Claims of foreign interference in our elections are far from innocent

Jack Daniel Christie / November 19, 2022 https://canadiandimension.com/

Russian traditional nesting dolls with portraits of Vladimir Putin and Donald Trump. Photo from Flickr.

Yevgeny Prigozhin, the Russian oligarch, long-time friend of Vladimir Putin, and founder of the Wagner mercenary group, recently admitted that he had a hand in interfering in US elections. “Gentlemen, we interfered, we are interfering and we will interfere,” Prigozhin wrote in what must have been the strangest catering company memo ever penned (it was posted by his company, Concord, which provides food services to the Kremlin). The mainstream media was quick to jump on this ‘aha moment,’ with few questioning the legitimacy of Prigozhin’s statements—is he telling the truth, or is he just a swaggering billionaire strongman?
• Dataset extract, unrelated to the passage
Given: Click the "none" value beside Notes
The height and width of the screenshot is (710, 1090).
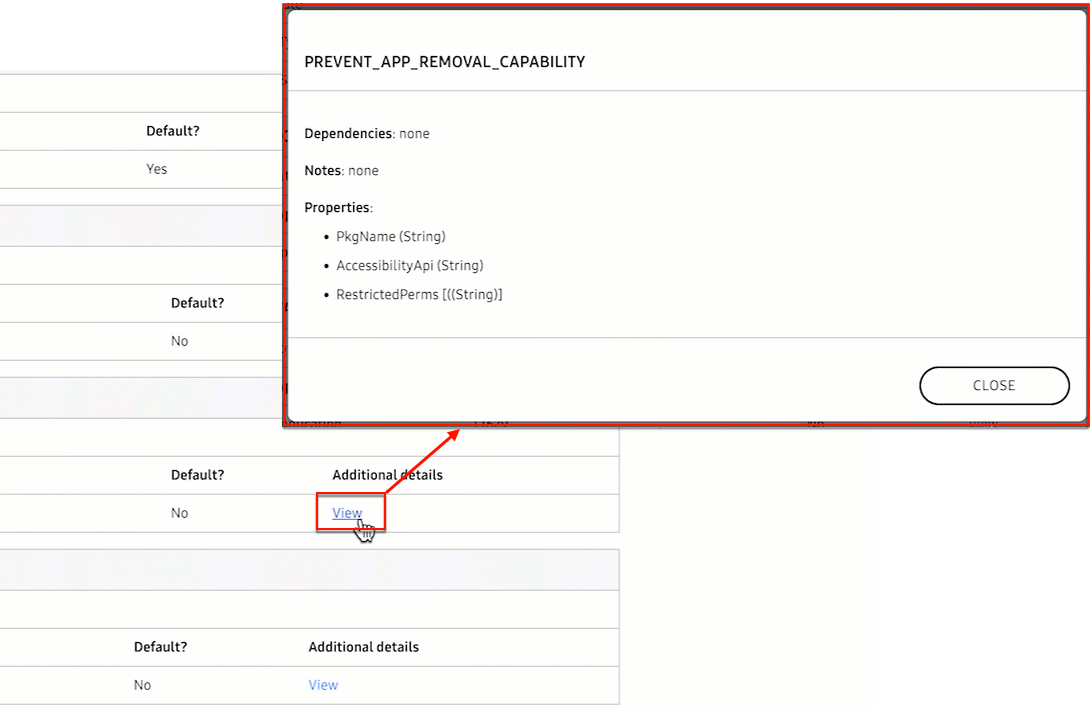Looking at the screenshot, I should tap(363, 171).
Given that he is one of many Russian oligarchs to have been sanctioned by the US, who’s to say he’s not just bitter about it? Some may counter that Prigozhin was among 13 Russian nationals named in the indictment by a federal grand jury for interfering in the 2016 American election, making the admission seem more credible. The real question, however, is should we care?

Media outlets have poured countless hours into proving the extent of Russian election interference with barely a shred of critical thought. Time magazine, in an article so breathlessly covering the severity of the matter it’s practically wheezing, reveals that about $46,000 was spent on Russian-linked Facebook ads in the leadup to the election, “compared to the $81 million the Trump and Clinton campaigns spent on the platform combined.”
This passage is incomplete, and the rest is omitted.